> [WORK REQUIRED]:
The output should be every line below, retyped exactly, with no images.

> [DATA EXTRACTS]:

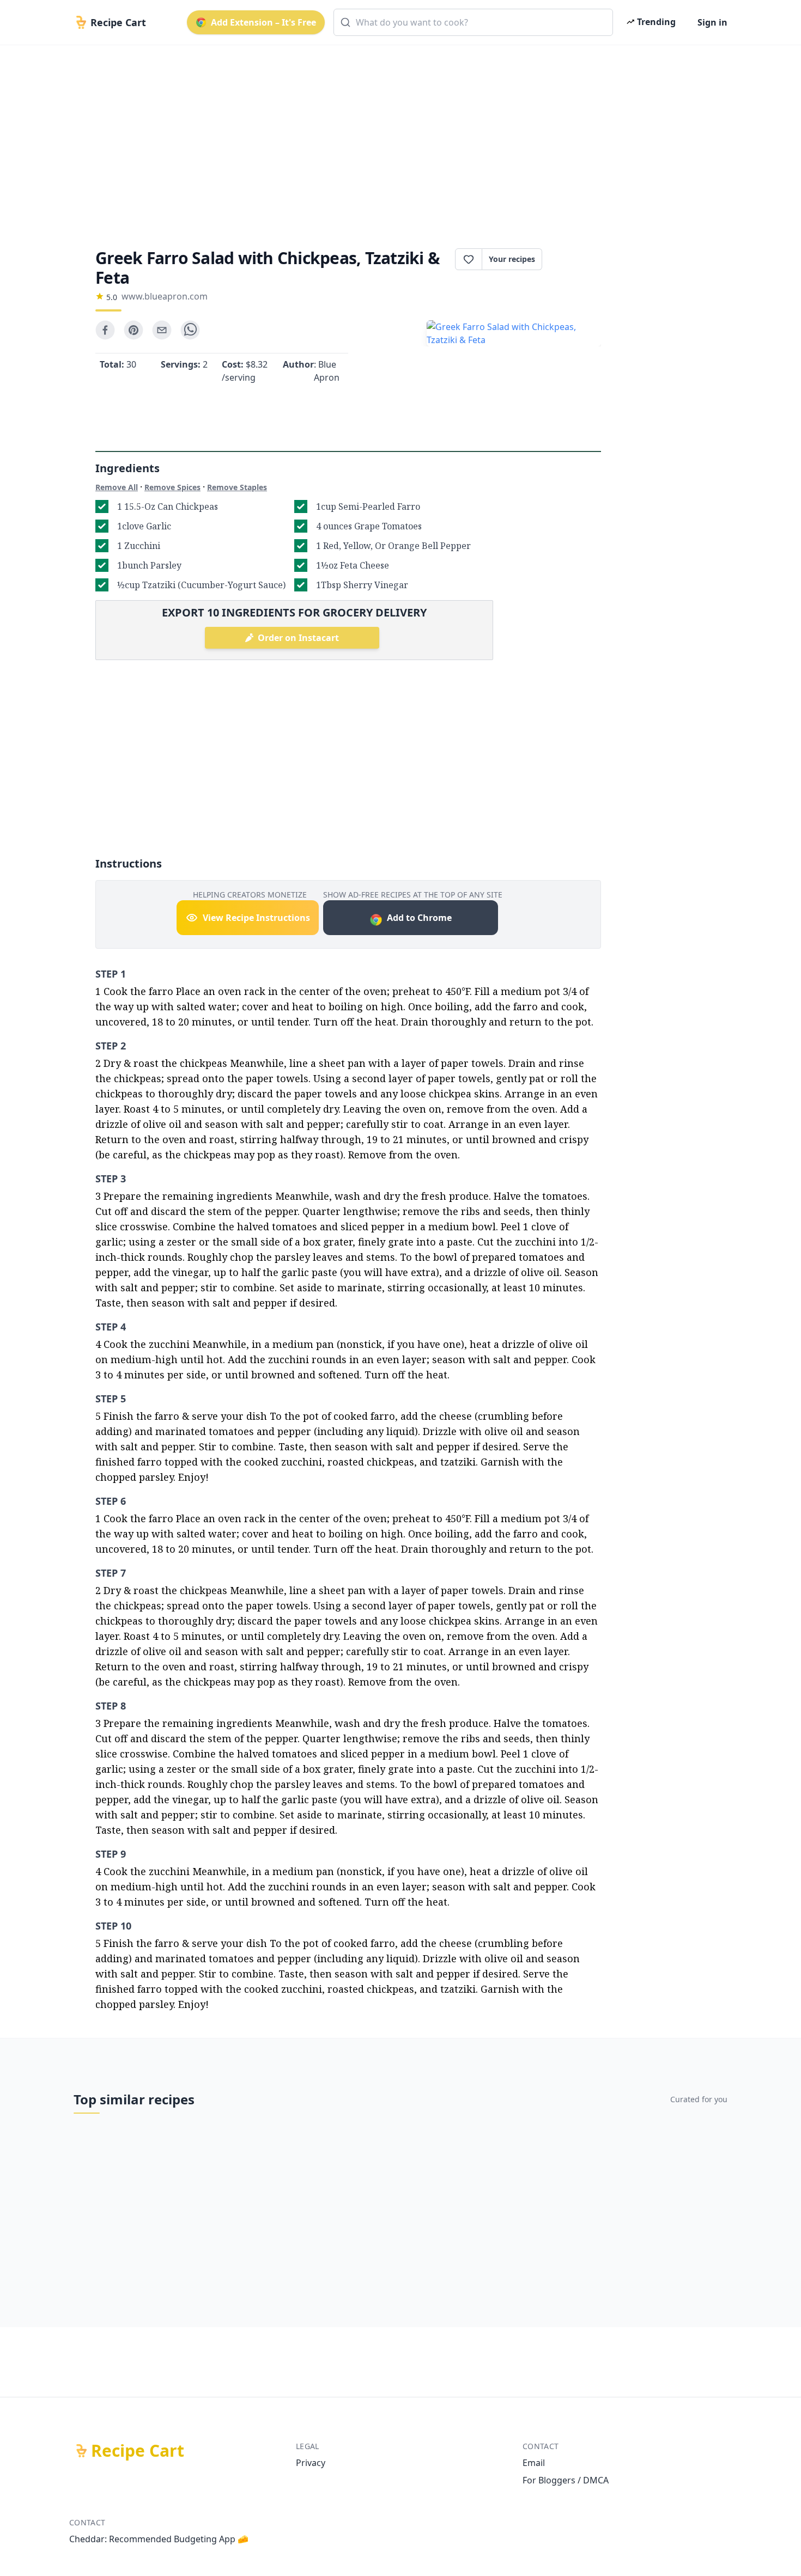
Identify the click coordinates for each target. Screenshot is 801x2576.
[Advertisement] (396, 137)
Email (534, 2463)
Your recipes (512, 259)
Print (577, 259)
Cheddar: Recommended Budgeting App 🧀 (158, 2539)
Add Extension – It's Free (263, 22)
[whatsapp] (190, 330)
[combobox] (473, 22)
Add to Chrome (419, 918)
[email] (162, 330)
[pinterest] (133, 330)
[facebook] (105, 330)
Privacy (310, 2463)
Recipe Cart (137, 2451)
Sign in (712, 22)
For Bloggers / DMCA (566, 2480)
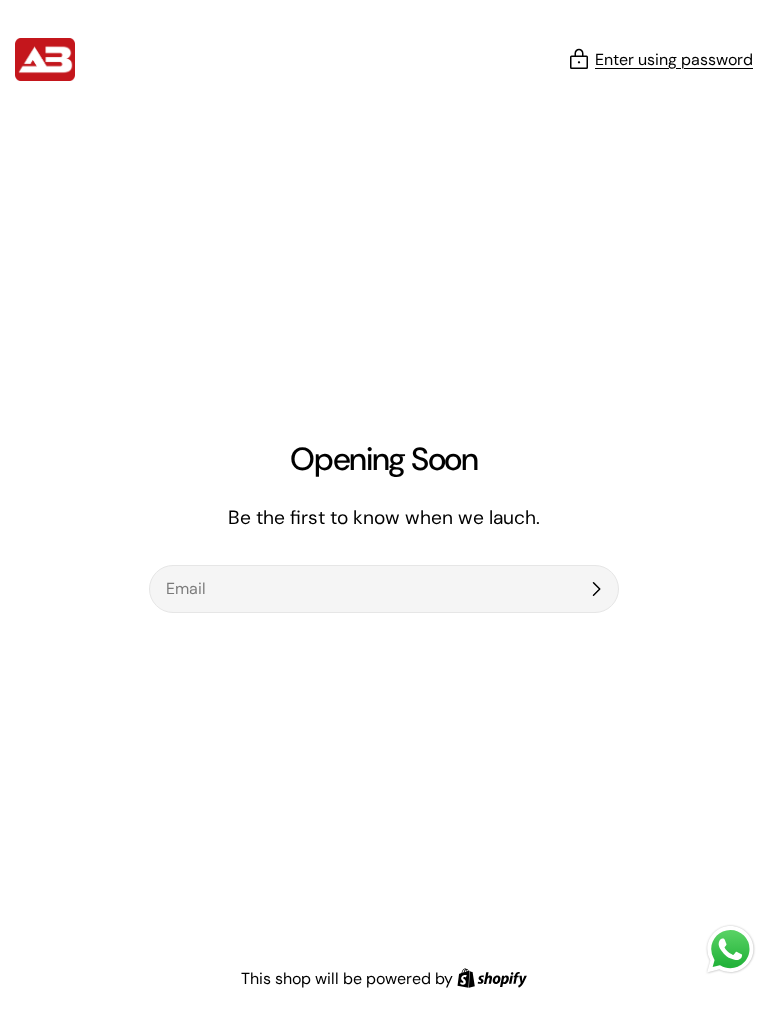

> [RESULT OF THIS TASK]:
Identify the click coordinates for each target. Screenshot is 801x2576.
[Advertisement] (396, 137)
Email (534, 2463)
Your recipes (512, 259)
Print (577, 259)
Cheddar: Recommended Budgeting App 🧀 (158, 2539)
Add Extension – It's Free (263, 22)
[whatsapp] (190, 330)
[combobox] (473, 22)
Add to Chrome (419, 918)
[email] (162, 330)
[pinterest] (133, 330)
[facebook] (105, 330)
Privacy (310, 2463)
Recipe Cart (137, 2451)
Sign in (712, 22)
For Bloggers / DMCA (566, 2480)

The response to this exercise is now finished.